Los reclamos de la población son claros. El descontento se hace evidente en los paros, las protestas y las exigencias de justicia que resuenan en las calles de todo el país. Perú está cansado de vivir con miedo, de ser rehén de organizaciones criminales que han hecho de la violencia su medio para preservar poder. Cada asesinato, cada caso de extorsión, cada vida perdida son una prueba más de la falta de voluntad política para abordar la raíz del problema.
Los muertos están hablando y su mensaje es contundente: estamos hartos. No se trata únicamente de una crisis de seguridad, sino de una crisis moral, en el que los intereses de unos pocos prevalecen sobre el bienestar de la mayoría. Los espacios donde deberíamos sentirnos seguros han sido hipotecados por quienes deberían protegernos.

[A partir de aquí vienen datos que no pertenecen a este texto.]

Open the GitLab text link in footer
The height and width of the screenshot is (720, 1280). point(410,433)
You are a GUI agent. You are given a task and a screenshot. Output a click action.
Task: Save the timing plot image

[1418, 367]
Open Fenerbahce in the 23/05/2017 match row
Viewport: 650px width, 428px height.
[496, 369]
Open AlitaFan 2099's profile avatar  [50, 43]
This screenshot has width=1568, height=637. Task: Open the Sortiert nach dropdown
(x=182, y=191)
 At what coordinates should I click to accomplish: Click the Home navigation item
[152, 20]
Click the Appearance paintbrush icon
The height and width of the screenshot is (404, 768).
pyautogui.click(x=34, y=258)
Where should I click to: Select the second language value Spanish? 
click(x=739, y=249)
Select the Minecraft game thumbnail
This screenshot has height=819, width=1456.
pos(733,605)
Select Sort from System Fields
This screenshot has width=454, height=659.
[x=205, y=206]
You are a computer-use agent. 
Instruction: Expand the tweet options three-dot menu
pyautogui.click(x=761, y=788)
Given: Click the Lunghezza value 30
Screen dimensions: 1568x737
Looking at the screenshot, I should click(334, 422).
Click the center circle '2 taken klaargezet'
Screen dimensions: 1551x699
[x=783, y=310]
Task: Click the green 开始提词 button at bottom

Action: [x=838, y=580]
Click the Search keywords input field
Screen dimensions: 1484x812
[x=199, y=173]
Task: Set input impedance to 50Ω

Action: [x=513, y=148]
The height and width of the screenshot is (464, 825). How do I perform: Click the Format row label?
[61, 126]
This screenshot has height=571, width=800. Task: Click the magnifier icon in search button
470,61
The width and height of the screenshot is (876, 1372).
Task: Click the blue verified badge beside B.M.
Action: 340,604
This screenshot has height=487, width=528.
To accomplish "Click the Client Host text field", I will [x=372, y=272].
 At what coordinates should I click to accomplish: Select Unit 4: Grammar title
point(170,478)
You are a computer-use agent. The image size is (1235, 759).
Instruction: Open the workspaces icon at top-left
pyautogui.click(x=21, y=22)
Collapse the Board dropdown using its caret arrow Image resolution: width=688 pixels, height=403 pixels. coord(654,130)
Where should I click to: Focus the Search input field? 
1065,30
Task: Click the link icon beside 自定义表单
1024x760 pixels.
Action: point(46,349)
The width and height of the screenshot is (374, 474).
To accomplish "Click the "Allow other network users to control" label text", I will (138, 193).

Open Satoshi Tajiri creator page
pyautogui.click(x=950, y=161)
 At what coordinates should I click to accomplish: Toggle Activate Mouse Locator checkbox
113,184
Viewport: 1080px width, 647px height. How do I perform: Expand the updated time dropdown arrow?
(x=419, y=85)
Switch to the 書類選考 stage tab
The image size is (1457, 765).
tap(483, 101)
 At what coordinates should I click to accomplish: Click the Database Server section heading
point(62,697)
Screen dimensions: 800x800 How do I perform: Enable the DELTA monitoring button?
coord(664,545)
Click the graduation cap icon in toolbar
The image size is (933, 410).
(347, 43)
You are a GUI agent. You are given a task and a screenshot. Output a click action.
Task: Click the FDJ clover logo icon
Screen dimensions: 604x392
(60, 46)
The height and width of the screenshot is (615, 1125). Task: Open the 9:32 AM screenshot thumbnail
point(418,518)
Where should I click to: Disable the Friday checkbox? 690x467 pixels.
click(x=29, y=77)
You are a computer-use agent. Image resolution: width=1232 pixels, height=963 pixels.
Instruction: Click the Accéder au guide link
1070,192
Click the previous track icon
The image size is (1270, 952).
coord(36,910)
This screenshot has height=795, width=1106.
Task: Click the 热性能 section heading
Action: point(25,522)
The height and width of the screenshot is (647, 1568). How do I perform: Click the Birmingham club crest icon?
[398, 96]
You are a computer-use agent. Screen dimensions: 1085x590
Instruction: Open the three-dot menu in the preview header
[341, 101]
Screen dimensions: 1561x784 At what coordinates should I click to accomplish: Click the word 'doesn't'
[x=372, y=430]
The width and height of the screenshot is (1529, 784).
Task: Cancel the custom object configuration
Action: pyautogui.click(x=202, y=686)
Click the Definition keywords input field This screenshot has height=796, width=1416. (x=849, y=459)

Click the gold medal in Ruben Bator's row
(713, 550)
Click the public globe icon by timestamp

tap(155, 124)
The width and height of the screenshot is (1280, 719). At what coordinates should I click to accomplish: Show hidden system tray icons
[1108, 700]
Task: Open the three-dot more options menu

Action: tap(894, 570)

Es momento de actuar. Como sociedad, no podemos seguir esperando que la solución venga del Gobierno. Los paros son una de las maneras en las que se alza la voz y se exige rendición de cuentas, y esto debería unirnos en la construcción de una ciudad y un país donde la vida sea lo más valioso. No podemos permitir que la violencia defina nuestro futuro. Los muertos hablan y es nuestra responsabilidad escucharlos y responder con acción, compromiso y unidad.